A peaceful visit to early 21st century London becomes less restful for the Doctor and Evelyn when they find themselves pursued by robotic insects with deadly homing instincts. Help comes from an unlikely ally within the police, D.I. Patricia Menzies, pursuing a criminal investigation well outside her home jurisdiction in Manchester. The Doctor has never met Menzies before, but she knows him well, and keeps silent about their past meetings (which take place in his future). Total strangers or not, though, she does need his help in ending the crminal activities of a mysterious gang operating in London. The Doctor and Evelyn quickly find out that the trail leads to a criminal known as the Doctor – described as a fair-haired young man in Edwardian clothes. Though the sixth Doctor is troubled by the thought that another of his incarnations is acting criminally, he follows the clues until he finds out who the other Doctor is: his unethical former companion, Thomas Brewster. Acting as “the Doctor”, Brewster is trying to restore his ability to time travel, and has done a deal with a species from another world. Naturally, what Brewster has failed to take into account is that he himself has been double-crossed by the aliens, who wish to wipe out the human race and take Earth for themselves.
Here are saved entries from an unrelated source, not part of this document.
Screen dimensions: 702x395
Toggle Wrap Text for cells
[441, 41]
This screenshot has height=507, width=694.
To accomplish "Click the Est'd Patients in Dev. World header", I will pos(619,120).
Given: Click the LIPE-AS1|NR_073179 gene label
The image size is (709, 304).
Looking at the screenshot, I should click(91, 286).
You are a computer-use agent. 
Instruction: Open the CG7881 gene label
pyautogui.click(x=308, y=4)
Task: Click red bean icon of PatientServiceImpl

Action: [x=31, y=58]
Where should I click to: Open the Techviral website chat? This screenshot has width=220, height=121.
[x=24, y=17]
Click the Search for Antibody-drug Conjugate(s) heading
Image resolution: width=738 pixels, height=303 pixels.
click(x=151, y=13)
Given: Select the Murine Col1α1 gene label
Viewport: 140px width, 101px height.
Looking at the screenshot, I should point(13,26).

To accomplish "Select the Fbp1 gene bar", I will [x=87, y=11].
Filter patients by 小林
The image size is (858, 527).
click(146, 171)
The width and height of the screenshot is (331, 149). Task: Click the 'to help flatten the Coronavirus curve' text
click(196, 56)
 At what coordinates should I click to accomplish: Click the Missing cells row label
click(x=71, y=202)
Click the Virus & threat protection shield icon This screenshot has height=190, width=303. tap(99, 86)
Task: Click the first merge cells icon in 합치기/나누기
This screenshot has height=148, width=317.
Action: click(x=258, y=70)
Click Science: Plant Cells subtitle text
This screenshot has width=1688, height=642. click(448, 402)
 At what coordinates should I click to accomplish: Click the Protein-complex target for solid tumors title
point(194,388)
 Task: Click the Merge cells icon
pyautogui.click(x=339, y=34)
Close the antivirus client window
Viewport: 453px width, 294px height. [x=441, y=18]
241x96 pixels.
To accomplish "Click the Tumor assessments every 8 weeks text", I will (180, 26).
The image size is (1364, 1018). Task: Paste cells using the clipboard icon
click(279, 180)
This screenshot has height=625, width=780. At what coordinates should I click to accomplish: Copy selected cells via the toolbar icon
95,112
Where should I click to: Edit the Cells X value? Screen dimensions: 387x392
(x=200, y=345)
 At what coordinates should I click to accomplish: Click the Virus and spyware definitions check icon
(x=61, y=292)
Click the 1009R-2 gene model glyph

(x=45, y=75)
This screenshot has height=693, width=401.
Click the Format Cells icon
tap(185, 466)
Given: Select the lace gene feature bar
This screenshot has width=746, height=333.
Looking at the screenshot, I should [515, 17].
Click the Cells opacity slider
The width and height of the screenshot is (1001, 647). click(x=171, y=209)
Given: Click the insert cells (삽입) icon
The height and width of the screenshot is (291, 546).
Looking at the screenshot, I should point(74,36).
written by Jonathan Morris
directed by Nicholas Briggs
music by Howard CarterCast: Colin Baker (The Doctor), Maggie Stables (Dr. Evelyn Smythe), John Pickard (Thomas Brewster), Anna Hope (DI Menzies), David Troughton (Raymond Gallagher), Ashley Kumar (Jared), Lisa Greenwood (Philippa), Duncan Wisbey (Sergeant Bradshaw), Helen Goldwyn (Terravore Queen)
Notes: This adventure definitively places the sixth Doctor’s short string of adventures with Charley Pollard, a shipwrecked former companion of his eighth incarnation, after his travels with Evelyn (and obviously before his travels with Melanie). To familiarize herself with time paradoxes, Menzies has “watched the first ten minutes of The Time Traveler’s Wife“, a movie adaptation of book that many fans believe inspired the tenth and eleventh Doctors’ out-of-chronological-order relationship with River Song in TV Doctor Who.
LogBook entry and TheatEar review by Earl Green
Review: Take everything you liked about The Condemned, temporal paradox avoidance included, and crank it up a notch: the result is The Crimes Of Thomas Brewster. Though I haven’t always been Brewster’s biggest fan – he’s one audio-only time-traveling companion who Big Finish never seemed quite sure of how to use – his inclusion here makes a weird kind of sense, and is a perfect foil to the usual “multi-Doctor story” setup.
But the truly welcome and overdue companion reunion here is Evelyn Smythe, who has been much-missed from the main range Doctor Who audio stories in recent years. Once considered by many to be the sixth Doctor’s definitive companion, at least on audio, Evelyn went missing in the transition from Gary Russell’s era to the Nick Briggs era as Who’s audio “showrunner”. It seems like it was deemed more interesting and exciting to pair Colin Baker’s Doctor with an out-of-era companion more closely associated with a different Doctor (Charley or Jamie, for example), or to play it safe/traditional and pair him with Peri or Mel. Evelyn’s appearance in a seventh Doctor audio, while welcome, only served to kill the character off (hardly a huge shock to the system, since much of Evelyn’s story has been presented out of chronological order – we’d already heard her departure in Thicker Than Water, for example). It’s nice to hear Evelyn simply traveling with the sixth Doctor once more. Maybe Big Finish considers Evelyn “old hat”, or a holdover from “the Russell administration” dating back to Big Finish’s pre-new-TV-series halcyon days; I didn’t realize, until about ten minute into part one of The Crimes Of Thomas Brewster, how much I’d missed hearing her.
As always, the presence of Menzies – another more-than-welcome reunion – guarantees that sarcasm is going to be be off-the-scale, though her evolving understanding of time travel and avoidance of paradoxes makes her a more intriguing character with each appearance. As much as she exudes “potential companion” from every pore, she’s more fascinating when deployed sparingly; with her position of authority and her ability to open her mind enough to trust the Doctor, Menzies obviously fills a Brigadier-shaped gap in Colin Baker’s era; now the only indignity remaining to be foisted upon her is having to deal with a different Doctor. As long as that inevitable story is as good as The Crimes Of Thomas Brewster, it’s something to look forward to.